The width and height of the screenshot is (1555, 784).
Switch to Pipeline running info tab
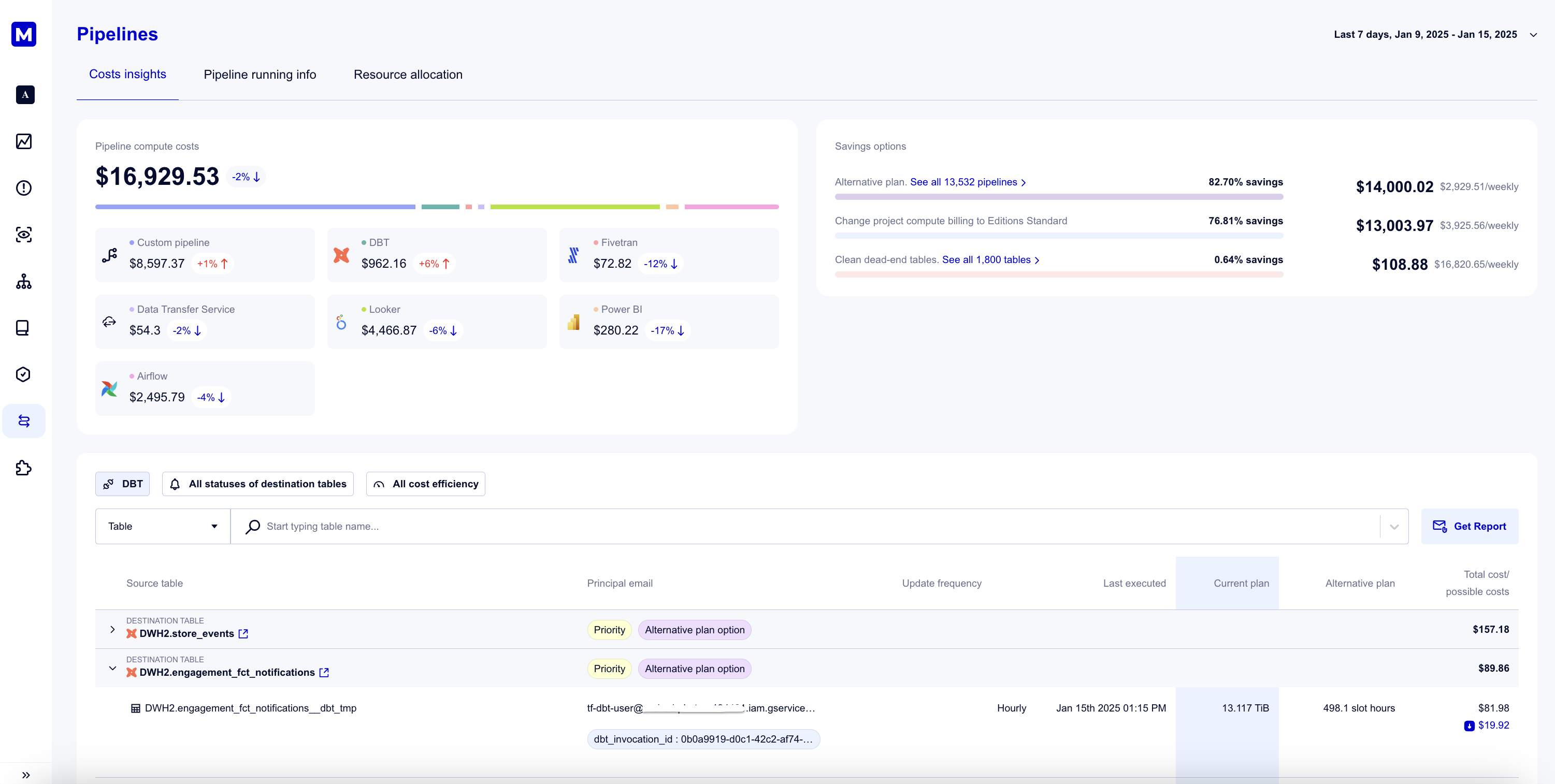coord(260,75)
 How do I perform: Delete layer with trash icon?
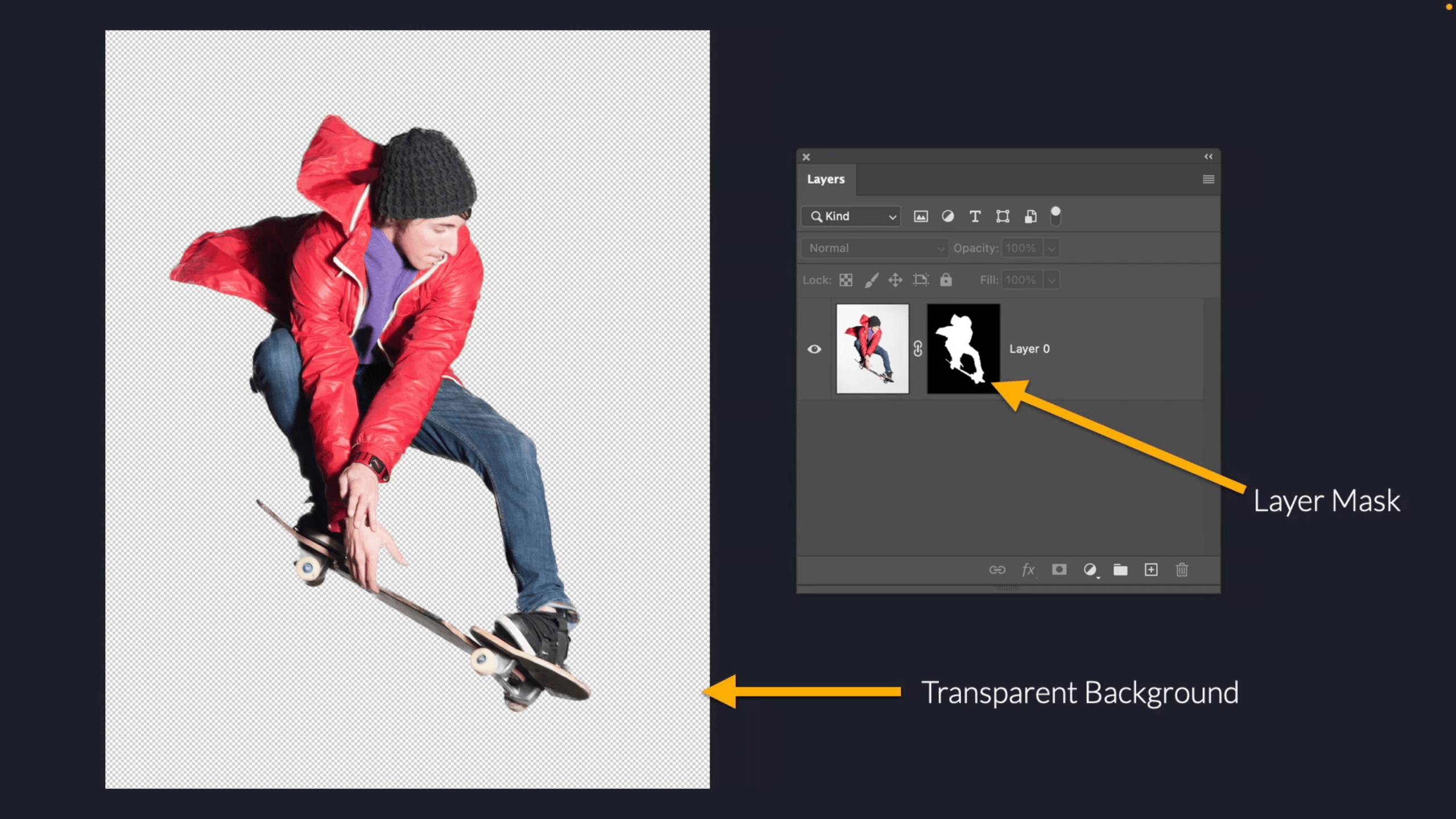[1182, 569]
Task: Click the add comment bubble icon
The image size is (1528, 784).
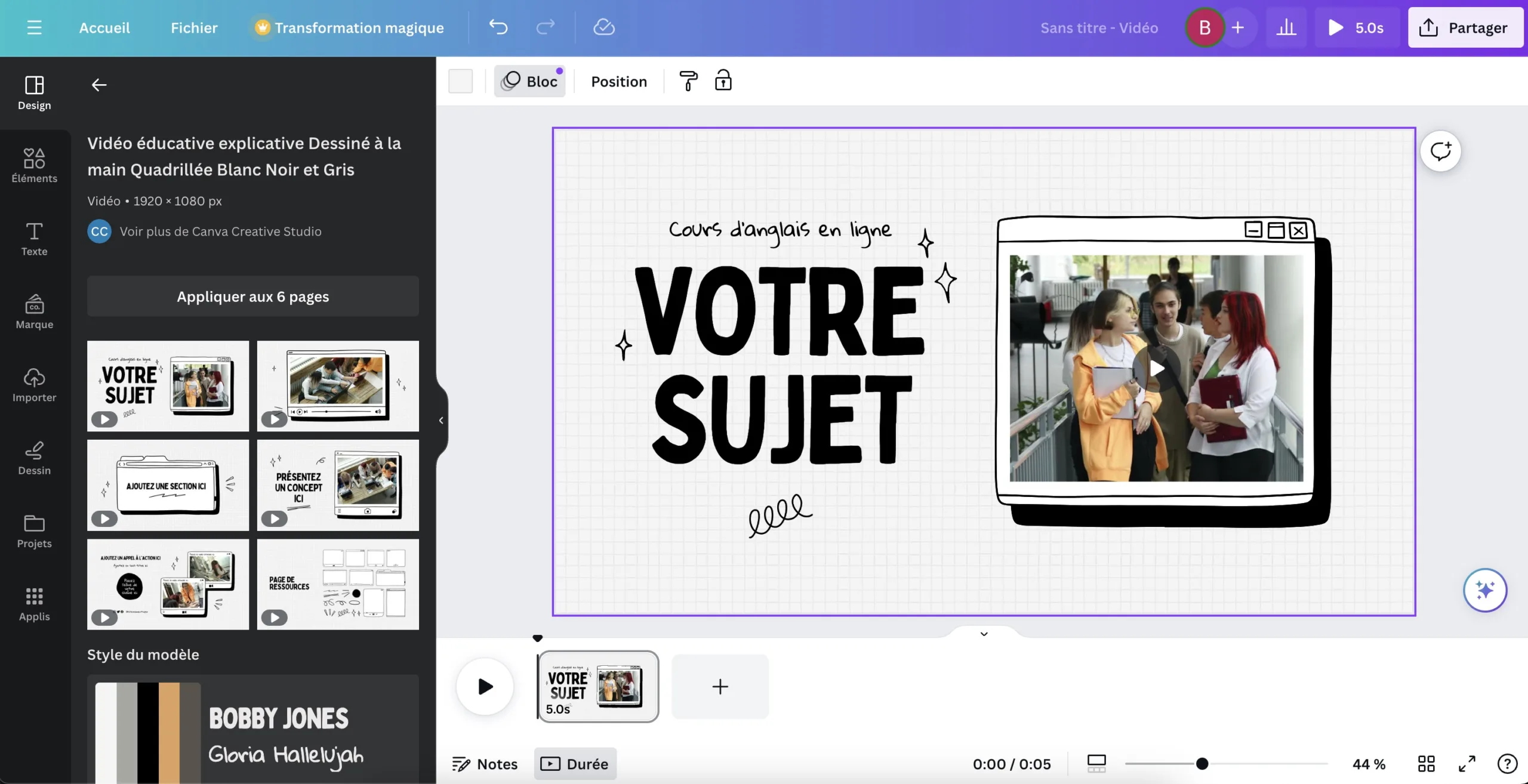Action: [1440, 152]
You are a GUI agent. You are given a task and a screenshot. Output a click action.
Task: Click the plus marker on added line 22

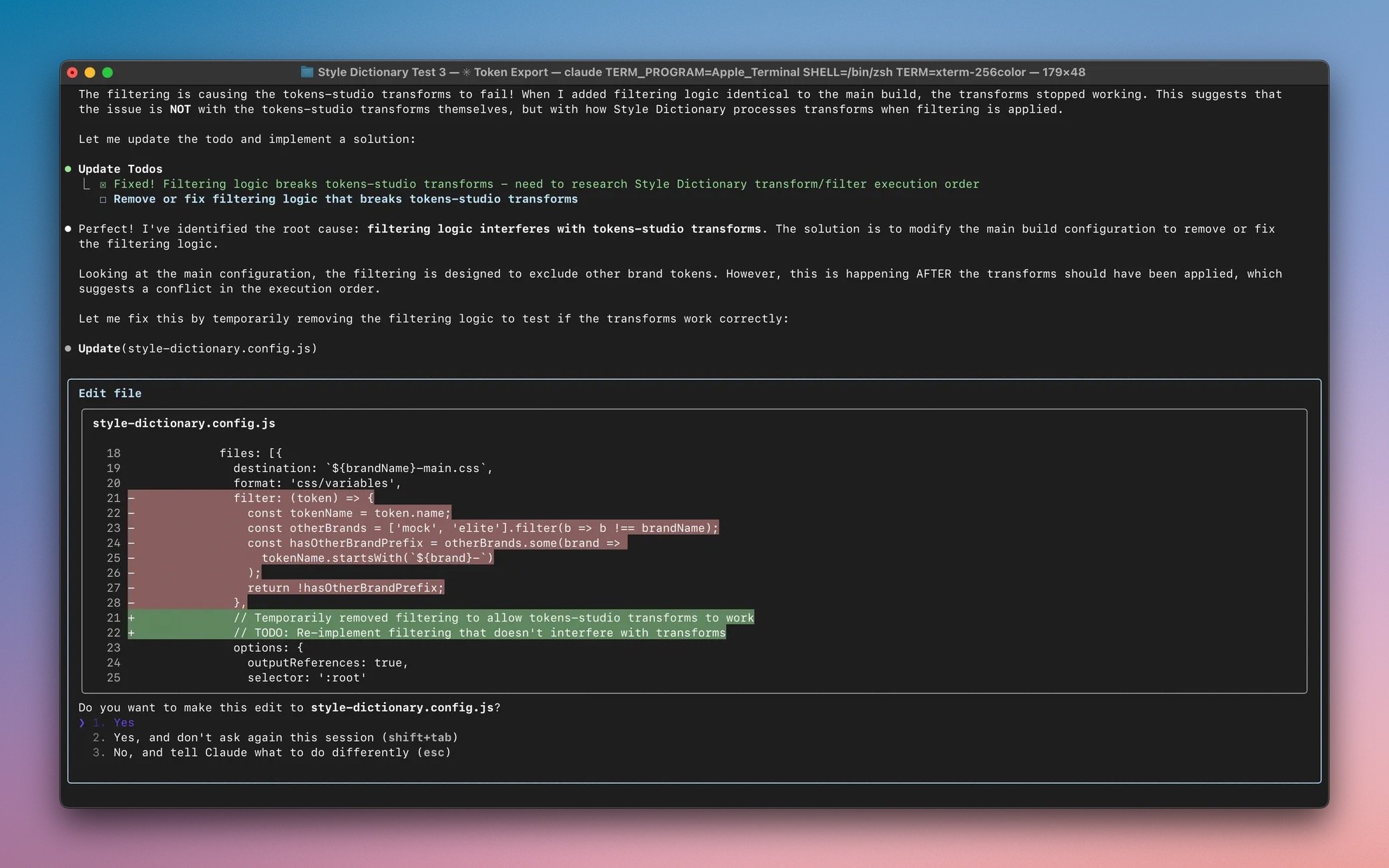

YOUR GOAL: Ignoring the pictures, write out word for word only the lines from the one containing "You are a GUI" through the last line of the data, both ends included.

EXERCISE RESULT:
You are a GUI agent. You are given a task and a screenshot. Output a click action.
Task: Click the plus marker on added line 22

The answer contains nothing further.